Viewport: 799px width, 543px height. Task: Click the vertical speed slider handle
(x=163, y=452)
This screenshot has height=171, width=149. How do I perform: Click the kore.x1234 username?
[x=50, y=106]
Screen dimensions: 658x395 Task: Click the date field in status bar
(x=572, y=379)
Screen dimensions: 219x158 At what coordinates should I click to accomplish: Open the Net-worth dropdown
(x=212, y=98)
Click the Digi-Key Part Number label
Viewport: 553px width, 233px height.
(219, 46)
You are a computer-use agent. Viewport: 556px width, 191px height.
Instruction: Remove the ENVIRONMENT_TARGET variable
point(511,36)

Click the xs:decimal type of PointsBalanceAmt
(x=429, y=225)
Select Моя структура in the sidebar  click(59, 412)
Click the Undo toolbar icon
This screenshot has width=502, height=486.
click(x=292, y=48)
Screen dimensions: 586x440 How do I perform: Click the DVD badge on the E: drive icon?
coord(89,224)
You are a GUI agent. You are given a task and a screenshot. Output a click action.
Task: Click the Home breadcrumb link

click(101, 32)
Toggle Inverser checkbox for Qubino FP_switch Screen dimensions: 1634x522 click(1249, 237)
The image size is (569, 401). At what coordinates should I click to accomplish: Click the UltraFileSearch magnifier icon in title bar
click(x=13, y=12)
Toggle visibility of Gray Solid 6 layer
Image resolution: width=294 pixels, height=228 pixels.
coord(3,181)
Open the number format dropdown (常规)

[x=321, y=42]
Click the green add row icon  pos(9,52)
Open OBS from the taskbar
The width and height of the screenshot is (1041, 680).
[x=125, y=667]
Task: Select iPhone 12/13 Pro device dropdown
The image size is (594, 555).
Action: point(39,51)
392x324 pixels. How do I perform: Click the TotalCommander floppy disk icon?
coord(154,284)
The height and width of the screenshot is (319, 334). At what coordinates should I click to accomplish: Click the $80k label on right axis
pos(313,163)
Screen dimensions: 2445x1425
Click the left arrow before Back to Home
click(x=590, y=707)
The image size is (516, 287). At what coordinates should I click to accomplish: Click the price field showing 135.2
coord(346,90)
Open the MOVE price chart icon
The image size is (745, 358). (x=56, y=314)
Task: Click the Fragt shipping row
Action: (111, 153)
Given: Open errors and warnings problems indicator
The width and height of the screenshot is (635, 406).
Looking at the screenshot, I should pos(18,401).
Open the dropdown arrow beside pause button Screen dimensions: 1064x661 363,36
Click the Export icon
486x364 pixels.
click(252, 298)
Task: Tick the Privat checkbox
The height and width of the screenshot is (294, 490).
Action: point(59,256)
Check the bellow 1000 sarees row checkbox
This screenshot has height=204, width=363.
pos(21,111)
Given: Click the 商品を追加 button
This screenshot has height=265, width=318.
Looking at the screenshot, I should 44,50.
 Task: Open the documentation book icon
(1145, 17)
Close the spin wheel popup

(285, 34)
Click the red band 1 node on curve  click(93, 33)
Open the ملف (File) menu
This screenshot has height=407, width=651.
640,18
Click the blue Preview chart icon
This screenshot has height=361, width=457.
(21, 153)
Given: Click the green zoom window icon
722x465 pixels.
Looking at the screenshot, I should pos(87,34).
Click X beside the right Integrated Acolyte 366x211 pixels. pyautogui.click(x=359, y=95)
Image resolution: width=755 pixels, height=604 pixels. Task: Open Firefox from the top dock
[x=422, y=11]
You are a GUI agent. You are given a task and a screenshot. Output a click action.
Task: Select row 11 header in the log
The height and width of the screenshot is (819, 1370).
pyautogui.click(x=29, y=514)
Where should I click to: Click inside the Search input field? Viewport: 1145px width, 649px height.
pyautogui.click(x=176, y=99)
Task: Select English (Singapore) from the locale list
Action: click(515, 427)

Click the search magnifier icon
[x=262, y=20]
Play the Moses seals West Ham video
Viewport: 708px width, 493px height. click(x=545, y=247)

» Requirement
Give back the full listing above, exactly as it reads.

» Task solution
Viewport: 799px width, 543px height. Task: Click the vertical speed slider handle
(x=163, y=452)
This screenshot has height=171, width=149. How do I perform: Click the kore.x1234 username?
[x=50, y=106]
Screen dimensions: 658x395 Task: Click the date field in status bar
(x=572, y=379)
Screen dimensions: 219x158 At what coordinates should I click to accomplish: Open the Net-worth dropdown
(x=212, y=98)
Click the Digi-Key Part Number label
Viewport: 553px width, 233px height.
(219, 46)
You are a computer-use agent. Viewport: 556px width, 191px height.
Instruction: Remove the ENVIRONMENT_TARGET variable
point(511,36)

Click the xs:decimal type of PointsBalanceAmt
(x=429, y=225)
Select Моя структура in the sidebar  click(59, 412)
Click the Undo toolbar icon
This screenshot has width=502, height=486.
click(x=292, y=48)
Screen dimensions: 586x440 How do I perform: Click the DVD badge on the E: drive icon?
coord(89,224)
You are a GUI agent. You are given a task and a screenshot. Output a click action.
Task: Click the Home breadcrumb link

click(101, 32)
Toggle Inverser checkbox for Qubino FP_switch Screen dimensions: 1634x522 click(1249, 237)
The image size is (569, 401). At what coordinates should I click to accomplish: Click the UltraFileSearch magnifier icon in title bar
click(x=13, y=12)
Toggle visibility of Gray Solid 6 layer
Image resolution: width=294 pixels, height=228 pixels.
coord(3,181)
Open the number format dropdown (常规)

[x=321, y=42]
Click the green add row icon  pos(9,52)
Open OBS from the taskbar
The width and height of the screenshot is (1041, 680).
[x=125, y=667]
Task: Select iPhone 12/13 Pro device dropdown
The image size is (594, 555).
Action: point(39,51)
392x324 pixels. How do I perform: Click the TotalCommander floppy disk icon?
coord(154,284)
The height and width of the screenshot is (319, 334). At what coordinates should I click to accomplish: Click the $80k label on right axis
pos(313,163)
Screen dimensions: 2445x1425
Click the left arrow before Back to Home
click(x=590, y=707)
The image size is (516, 287). At what coordinates should I click to accomplish: Click the price field showing 135.2
coord(346,90)
Open the MOVE price chart icon
The image size is (745, 358). (x=56, y=314)
Task: Click the Fragt shipping row
Action: (111, 153)
Given: Open errors and warnings problems indicator
The width and height of the screenshot is (635, 406).
Looking at the screenshot, I should pos(18,401).
Open the dropdown arrow beside pause button Screen dimensions: 1064x661 363,36
Click the Export icon
486x364 pixels.
click(252, 298)
Task: Tick the Privat checkbox
The height and width of the screenshot is (294, 490).
Action: point(59,256)
Check the bellow 1000 sarees row checkbox
This screenshot has height=204, width=363.
pos(21,111)
Given: Click the 商品を追加 button
This screenshot has height=265, width=318.
Looking at the screenshot, I should 44,50.
 Task: Open the documentation book icon
(1145, 17)
Close the spin wheel popup

(285, 34)
Click the red band 1 node on curve  click(93, 33)
Open the ملف (File) menu
This screenshot has height=407, width=651.
640,18
Click the blue Preview chart icon
This screenshot has height=361, width=457.
(21, 153)
Given: Click the green zoom window icon
722x465 pixels.
Looking at the screenshot, I should pos(87,34).
Click X beside the right Integrated Acolyte 366x211 pixels. pyautogui.click(x=359, y=95)
Image resolution: width=755 pixels, height=604 pixels. Task: Open Firefox from the top dock
[x=422, y=11]
You are a GUI agent. You are given a task and a screenshot. Output a click action.
Task: Select row 11 header in the log
The height and width of the screenshot is (819, 1370).
pyautogui.click(x=29, y=514)
Where should I click to: Click inside the Search input field? Viewport: 1145px width, 649px height.
pyautogui.click(x=176, y=99)
Task: Select English (Singapore) from the locale list
Action: click(515, 427)

Click the search magnifier icon
[x=262, y=20]
Play the Moses seals West Ham video
Viewport: 708px width, 493px height. click(x=545, y=247)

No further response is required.